ICCS S3-10
(P)
DDAVP THERAPY AND ALARM THERAPY FOR NOCTURNAL POLYURIA
Yasuyuki NAITOH
1
, Yasuhiro YAMADA
1
, Atsuko FUJIHARA
1
, Koji OKIHARA
1
, Kazuyoshi JOHNIN
2
and Akihiro KAWAUCHI
2
1) Kyoto Prefectural University of Medecine, Urology, Kyoto, JAPAN - 2) Shiga University of Medical Science, Urology,
Otsu, JAPAN
PURPOSE
We investigated treatment outcomes of DDAVP therapy and alarm therapy performed in patients with nocturnal polyuria
who visited our department.
MATERIAL AND METHODS
Of patients with monosymptomatic nocturnal enuresis who visited our department, 24 nocturnal polyuria patients with
normal diurnal bladder capacity and above 130% of the bladder capacity expected from their ages were included in this
study. DDAVP therapy was performed in 50 subjects between 7 to 14 years old (mean age: 9.9 years old). Of these, 13
subjects (26%) had nocturnal polyuria. Alarm therapy was performed in 50 subjects between 7 to 14 years old (mean
age: 10.0 years old). Of these, 11 subjects (22%) had nocturnal polyuria. Control were defined as children without
nocturnal polyuria whose bladder capacity was within the normal.
RESULTS
Treatment outcomes of DDAVP therapy performed in subjects with nocturnal polyuria (13 subjects) were as follows: at 3
months after the start of treatment, partial response: 3 (23%); response: 3 (23%); and at 6 months after the start of
treatment, partial response: 3 (23%); response: 3 (23%). Treatment outcomes of control subjects were as follows: at 3
months, partial response: 14 (38%); response: 7 (19%); and at 6 months, partial response: 16 (43%); response: 7
(19%). Treatment outcomes of alarm therapy performed in subjects with nocturnal polyuria were as follows: at 3
months, partial response: 4 (36%); response: 0 (0%); and at 6 months, partial response: 6 (55%); response: 0 (0%).

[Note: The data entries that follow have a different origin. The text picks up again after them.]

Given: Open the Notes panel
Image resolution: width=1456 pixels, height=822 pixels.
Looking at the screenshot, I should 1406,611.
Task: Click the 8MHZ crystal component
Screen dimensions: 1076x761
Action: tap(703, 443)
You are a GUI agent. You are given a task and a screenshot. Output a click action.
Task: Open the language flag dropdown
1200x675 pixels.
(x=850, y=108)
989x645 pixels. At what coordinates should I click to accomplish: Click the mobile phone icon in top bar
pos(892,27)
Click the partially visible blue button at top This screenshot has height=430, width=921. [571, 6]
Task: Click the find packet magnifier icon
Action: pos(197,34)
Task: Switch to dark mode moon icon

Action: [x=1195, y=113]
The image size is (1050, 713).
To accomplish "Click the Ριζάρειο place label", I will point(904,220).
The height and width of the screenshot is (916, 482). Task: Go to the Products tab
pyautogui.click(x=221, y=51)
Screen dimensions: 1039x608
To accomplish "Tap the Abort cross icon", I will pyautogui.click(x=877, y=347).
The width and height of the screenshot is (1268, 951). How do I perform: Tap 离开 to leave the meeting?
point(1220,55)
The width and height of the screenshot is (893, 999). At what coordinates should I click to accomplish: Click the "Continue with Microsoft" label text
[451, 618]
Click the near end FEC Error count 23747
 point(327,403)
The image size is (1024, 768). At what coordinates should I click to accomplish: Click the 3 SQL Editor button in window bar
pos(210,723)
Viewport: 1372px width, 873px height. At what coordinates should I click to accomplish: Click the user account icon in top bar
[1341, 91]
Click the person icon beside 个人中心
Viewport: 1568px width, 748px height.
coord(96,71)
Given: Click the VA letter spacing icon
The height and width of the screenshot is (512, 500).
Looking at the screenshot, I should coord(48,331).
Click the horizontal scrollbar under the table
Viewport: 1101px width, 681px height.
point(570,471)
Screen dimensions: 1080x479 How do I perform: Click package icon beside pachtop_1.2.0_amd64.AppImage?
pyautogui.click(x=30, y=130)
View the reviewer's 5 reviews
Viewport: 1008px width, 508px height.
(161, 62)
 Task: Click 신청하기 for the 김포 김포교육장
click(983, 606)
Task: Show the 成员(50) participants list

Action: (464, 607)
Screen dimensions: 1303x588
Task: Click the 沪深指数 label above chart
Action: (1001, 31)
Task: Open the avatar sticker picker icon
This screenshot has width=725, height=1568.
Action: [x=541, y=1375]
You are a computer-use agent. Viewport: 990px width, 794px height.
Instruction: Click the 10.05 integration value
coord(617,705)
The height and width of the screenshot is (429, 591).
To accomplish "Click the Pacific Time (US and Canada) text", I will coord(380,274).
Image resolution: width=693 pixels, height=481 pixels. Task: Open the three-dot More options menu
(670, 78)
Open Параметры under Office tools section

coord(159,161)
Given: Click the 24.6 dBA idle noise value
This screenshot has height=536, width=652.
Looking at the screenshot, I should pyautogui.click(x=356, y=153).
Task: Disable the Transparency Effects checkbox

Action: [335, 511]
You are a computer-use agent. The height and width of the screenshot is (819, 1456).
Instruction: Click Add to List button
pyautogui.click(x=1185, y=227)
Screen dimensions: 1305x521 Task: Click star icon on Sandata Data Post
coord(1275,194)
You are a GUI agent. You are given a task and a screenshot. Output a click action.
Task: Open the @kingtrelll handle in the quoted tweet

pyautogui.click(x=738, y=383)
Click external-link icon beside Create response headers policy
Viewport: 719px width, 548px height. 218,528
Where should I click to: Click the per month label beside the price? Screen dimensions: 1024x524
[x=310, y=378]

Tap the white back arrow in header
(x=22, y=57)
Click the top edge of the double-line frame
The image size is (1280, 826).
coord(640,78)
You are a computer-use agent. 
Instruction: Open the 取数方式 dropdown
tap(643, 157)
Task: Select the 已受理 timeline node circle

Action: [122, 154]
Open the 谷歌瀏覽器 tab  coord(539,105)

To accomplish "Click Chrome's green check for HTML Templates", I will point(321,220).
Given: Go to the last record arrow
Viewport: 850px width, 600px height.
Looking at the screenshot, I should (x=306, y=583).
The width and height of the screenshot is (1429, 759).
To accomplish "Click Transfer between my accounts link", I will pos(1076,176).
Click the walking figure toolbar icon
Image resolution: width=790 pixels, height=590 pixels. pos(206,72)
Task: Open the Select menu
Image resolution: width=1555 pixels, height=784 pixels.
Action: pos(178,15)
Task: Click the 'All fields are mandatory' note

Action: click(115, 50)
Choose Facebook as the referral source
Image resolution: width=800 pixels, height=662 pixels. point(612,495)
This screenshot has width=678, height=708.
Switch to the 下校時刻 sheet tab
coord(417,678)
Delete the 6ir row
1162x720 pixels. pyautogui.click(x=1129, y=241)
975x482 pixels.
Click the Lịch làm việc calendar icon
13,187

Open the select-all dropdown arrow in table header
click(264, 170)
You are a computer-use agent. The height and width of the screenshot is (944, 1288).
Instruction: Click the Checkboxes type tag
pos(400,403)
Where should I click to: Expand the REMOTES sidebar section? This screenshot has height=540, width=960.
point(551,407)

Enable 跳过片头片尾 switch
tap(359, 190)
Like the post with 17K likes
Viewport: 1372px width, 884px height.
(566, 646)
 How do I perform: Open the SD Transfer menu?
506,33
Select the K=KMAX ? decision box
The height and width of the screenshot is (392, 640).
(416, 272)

Treatment outcomes of control subjects were as follows: at 3 months, partial response: 18 (46%); response: 0 (0%);
and at 6 months, partial response: 18 (46%); response: 4 (10%).
CONCLUSIONS
There are definitely not a large number of patients who meet the criteria for nocturnal polyuria according to the ICCS
Guidelines. No significant difference was observed in treatment outcomes between DDAVP therapy and alarm therapy
performed in patients who met the criteria for nocturnal polyuria.